In phase III studies, fatigue, headache, and influenzalike illness, associated with PR, were the most common adverse events. The only deaths reported were in three patients treated with simeprevir after they stopped taking the drug, but were not considered related to the drug. During the first 12 weeks of treatment, dyspnea was also higher among those on simeprevir (12% vs. 8%), but so far, the cause has not been determined, according to the FDA reviewer. Hyperbilirubinemia was also higher among those on simeprevir (49% vs. 26%), mostly grade 1 and 2 abnormalities.
In the first 12 weeks in the phase III studies, rashes (including photosensitivity) were reported in 28% of those on simeprevir, vs. 20% of those on PR only. Pruritus was also more common among those on simeprevir (22% vs. 15%); 1% of patients discontinued treatment because of a rash.
Janssen is investigating the appropriate dose in people of Eastern Asian descent.
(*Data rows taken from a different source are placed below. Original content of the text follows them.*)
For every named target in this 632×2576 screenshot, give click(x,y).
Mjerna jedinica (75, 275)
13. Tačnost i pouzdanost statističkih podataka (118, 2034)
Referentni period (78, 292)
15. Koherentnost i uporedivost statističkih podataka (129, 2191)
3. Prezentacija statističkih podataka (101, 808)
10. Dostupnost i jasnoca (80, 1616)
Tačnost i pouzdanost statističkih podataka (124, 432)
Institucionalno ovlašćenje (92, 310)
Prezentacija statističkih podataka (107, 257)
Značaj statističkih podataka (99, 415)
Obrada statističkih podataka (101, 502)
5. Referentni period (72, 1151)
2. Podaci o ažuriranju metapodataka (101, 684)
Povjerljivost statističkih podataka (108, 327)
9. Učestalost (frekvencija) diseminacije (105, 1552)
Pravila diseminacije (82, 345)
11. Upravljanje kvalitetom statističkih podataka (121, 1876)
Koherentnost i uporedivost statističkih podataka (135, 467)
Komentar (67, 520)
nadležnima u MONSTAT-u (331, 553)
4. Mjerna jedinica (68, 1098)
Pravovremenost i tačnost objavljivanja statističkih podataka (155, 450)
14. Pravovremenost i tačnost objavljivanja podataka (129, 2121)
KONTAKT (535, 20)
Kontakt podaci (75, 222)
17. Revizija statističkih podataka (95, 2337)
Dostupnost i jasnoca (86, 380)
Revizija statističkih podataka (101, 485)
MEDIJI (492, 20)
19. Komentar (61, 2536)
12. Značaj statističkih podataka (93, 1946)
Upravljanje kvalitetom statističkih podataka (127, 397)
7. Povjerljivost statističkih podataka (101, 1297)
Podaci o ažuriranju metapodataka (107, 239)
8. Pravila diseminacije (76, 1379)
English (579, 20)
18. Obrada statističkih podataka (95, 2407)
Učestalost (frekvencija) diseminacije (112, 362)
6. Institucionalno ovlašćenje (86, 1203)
Exposure in these patients is higher, and rashes, photosensitivity, and other adverse events are increased with greater drug exposures, according to the FDA. A 100-mg daily dose of simeprevir has been approved in Japan (the only country where the drug has been approved to date). The drug is also being reviewed for approval in the European Union.
Among people with chronic HCV infections in the United States, genotype 1 is the most common, accounting for 75% of cases, according to the FDA.
The FDA usually follows the recommendations of its advisory panels and is expected to make a decision on this application by Nov. 27. Members of FDA panels have been cleared of conflicts related to the product under review; occasionally, a panelist is given a waiver, but not at this meeting.